Please pick out every line in the rows below that contains the word "height" and copy each one.

--- begin Record excerpts ---

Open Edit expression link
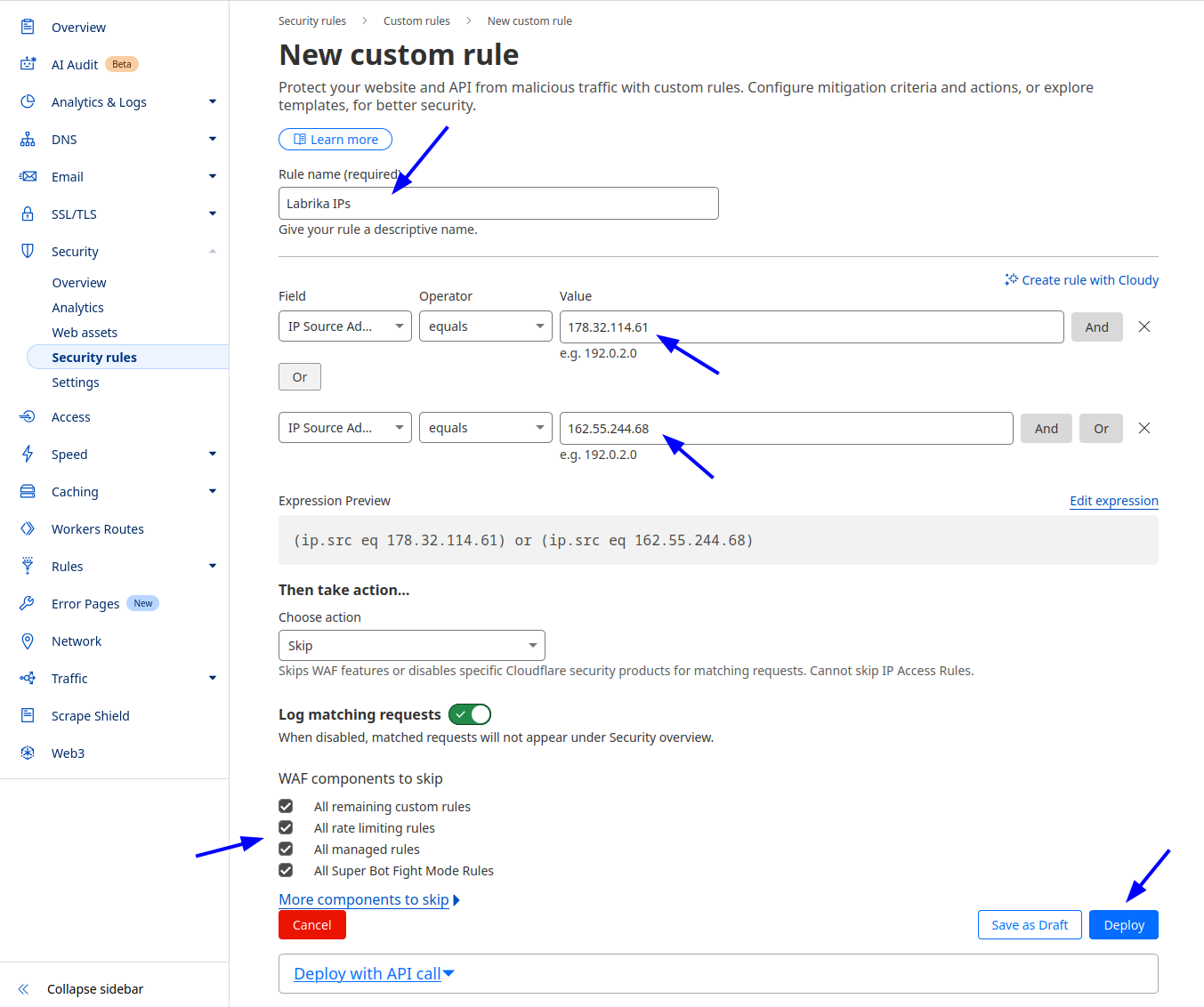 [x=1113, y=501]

--- end Record excerpts ---
--- begin Record excerpts ---

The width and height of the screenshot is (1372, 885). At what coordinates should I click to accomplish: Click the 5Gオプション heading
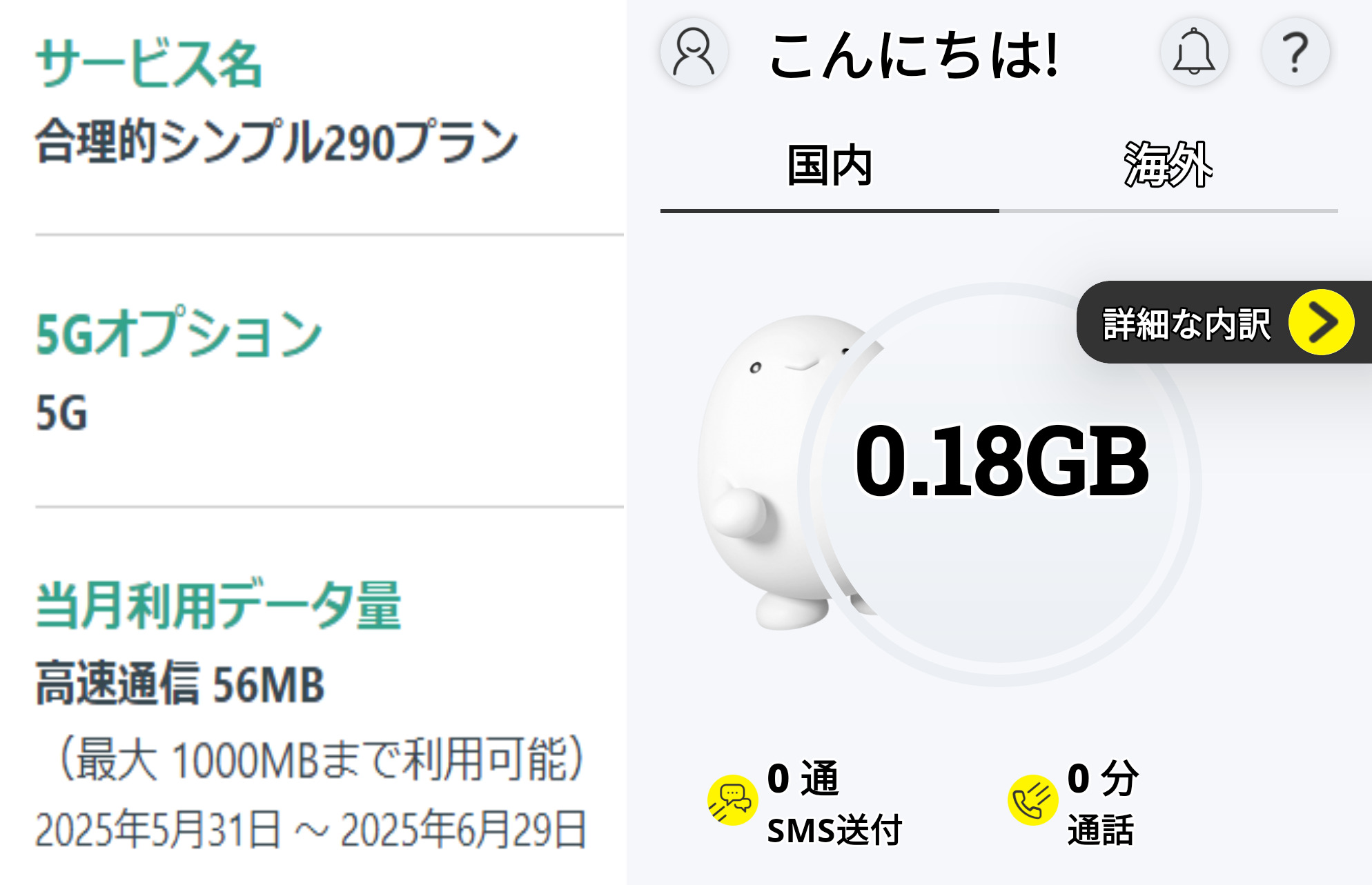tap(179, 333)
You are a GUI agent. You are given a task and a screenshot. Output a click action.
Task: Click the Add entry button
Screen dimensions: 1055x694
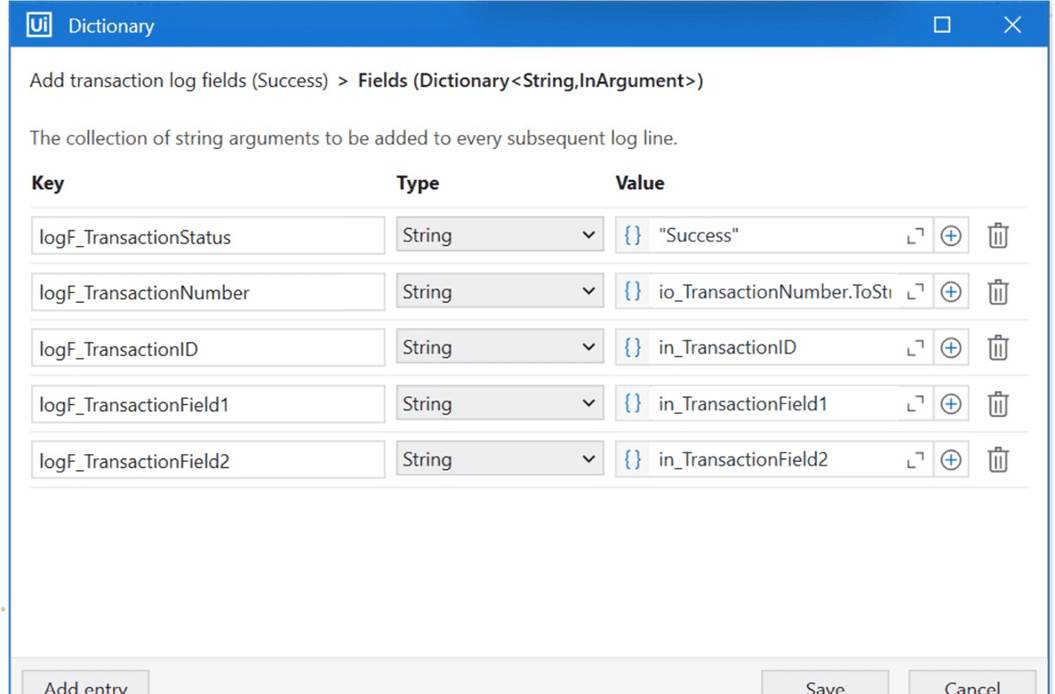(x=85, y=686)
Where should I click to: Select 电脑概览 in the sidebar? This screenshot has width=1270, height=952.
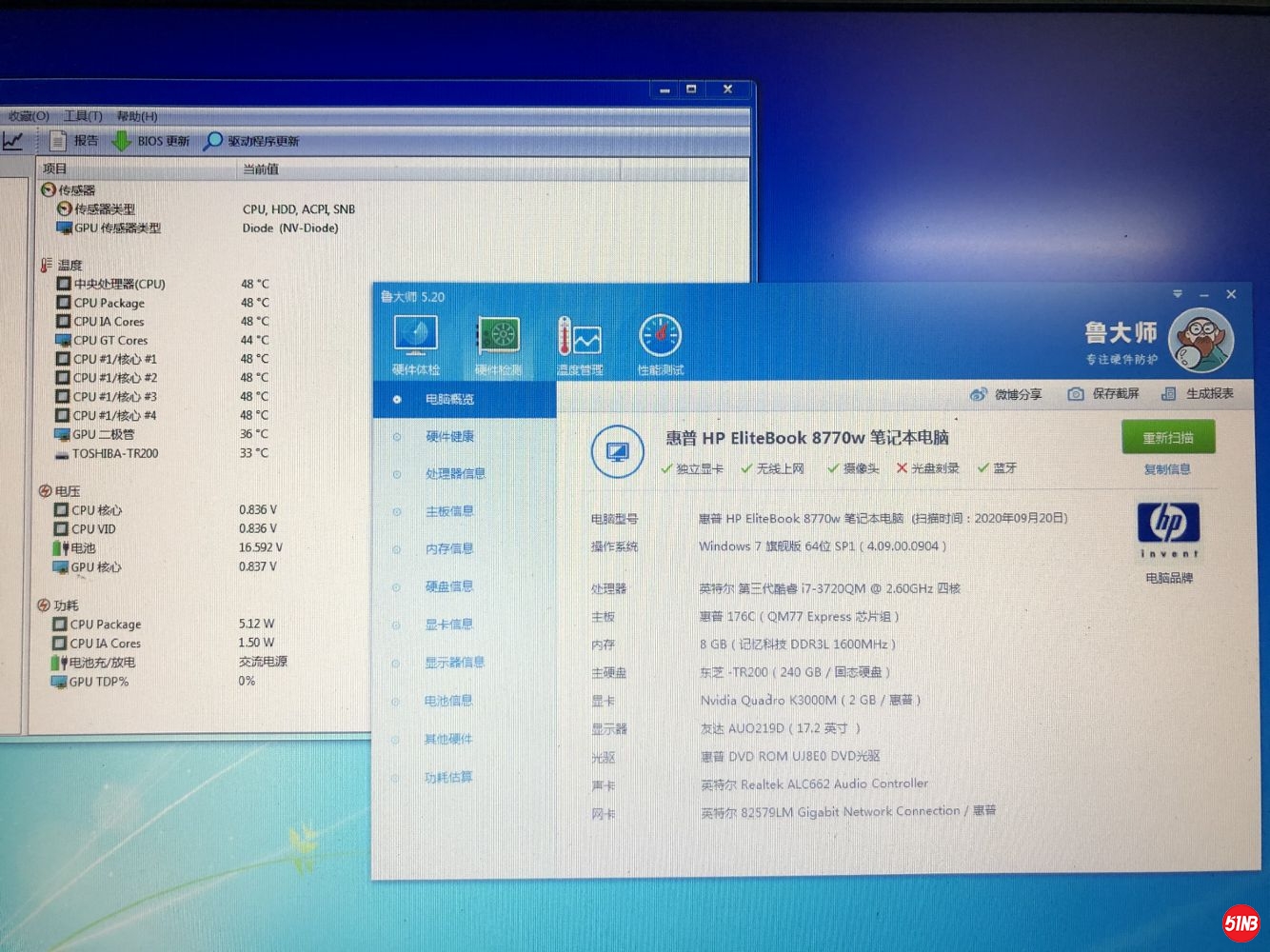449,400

--- end Record excerpts ---

> _Output for this task_
The width and height of the screenshot is (1372, 885). At what coordinates should I click to accomplish: Click the 5Gオプション heading
Where should I click to: Select 电脑概览 in the sidebar? This screenshot has width=1270, height=952.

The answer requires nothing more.